Nathan once more tried to get to his feet, throwing himself forward as his body bled and feet slid in slick snow, his teeth grit and bared, trying to get to them. Trying to get to Toki.
Toki looked at his father as the man reached a bare bone hand up to his throat, and a tear slipped down over Toki’s rich, living cheek.
“…I forgive you,” he breathed, giving a gift that didn’t deserve to be received, and tearing it out of himself in the process.
The man before him seemed to smile, though it was hard to tell on his ragged face. Nathan’s weight remained pressed to the creatures draped over him, but his eyes were fixed on the father and son at the summit. Then, the motion so sudden that it made Toki jump, Aslaug’s hand and expression fell at once, his good eye rolling back and life fleeing him. Fleeing him, and taking Toki’s love with it.

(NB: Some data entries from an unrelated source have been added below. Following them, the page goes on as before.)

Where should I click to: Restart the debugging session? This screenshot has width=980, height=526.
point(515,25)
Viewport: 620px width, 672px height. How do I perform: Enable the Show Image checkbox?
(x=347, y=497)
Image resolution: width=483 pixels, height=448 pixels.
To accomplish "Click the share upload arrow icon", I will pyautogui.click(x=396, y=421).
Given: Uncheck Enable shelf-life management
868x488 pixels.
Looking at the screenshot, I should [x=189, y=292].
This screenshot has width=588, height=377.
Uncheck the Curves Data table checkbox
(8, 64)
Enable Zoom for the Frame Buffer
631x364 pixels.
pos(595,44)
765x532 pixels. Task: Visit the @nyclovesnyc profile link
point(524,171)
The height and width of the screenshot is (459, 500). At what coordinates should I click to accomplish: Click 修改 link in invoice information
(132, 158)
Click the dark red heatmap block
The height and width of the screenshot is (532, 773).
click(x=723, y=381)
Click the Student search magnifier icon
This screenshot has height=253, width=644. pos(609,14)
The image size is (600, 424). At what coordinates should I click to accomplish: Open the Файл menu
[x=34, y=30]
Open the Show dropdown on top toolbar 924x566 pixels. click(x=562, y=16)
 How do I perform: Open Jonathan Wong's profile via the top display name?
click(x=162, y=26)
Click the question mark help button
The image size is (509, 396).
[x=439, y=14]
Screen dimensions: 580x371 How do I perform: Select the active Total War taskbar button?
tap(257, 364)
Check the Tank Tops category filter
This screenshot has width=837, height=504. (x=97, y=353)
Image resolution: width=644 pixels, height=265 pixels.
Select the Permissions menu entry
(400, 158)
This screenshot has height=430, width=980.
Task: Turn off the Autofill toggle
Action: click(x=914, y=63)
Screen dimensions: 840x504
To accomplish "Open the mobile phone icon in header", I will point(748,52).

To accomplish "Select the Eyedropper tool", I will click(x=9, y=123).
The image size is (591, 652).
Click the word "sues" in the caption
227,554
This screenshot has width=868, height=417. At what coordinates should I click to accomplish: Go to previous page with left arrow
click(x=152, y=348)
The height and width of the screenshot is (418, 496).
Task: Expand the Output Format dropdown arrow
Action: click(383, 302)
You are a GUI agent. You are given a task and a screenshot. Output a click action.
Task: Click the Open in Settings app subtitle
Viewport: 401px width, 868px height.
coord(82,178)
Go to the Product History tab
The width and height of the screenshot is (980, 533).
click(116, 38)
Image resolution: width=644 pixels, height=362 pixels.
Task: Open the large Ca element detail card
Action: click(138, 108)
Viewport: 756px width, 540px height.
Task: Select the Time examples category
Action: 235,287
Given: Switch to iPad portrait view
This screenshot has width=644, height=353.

Toki cried out, backing up in horror as the body slumped and fell down into the snow at his feet, and the draugar on Nathan ceased their animation. Their bodies fell away like brittle leaves, and at the first sign of reprieve Nathan growled in ferocious anger, shaking them away, surging to his feet.
But once there, he found there was nothing he could do. His foes were defeated, the dead were dead and still as they should be, and the mission that Nathan had set out to complete completed. Done.
There was no one left to fight, and yet, as never before, the victory felt hollow.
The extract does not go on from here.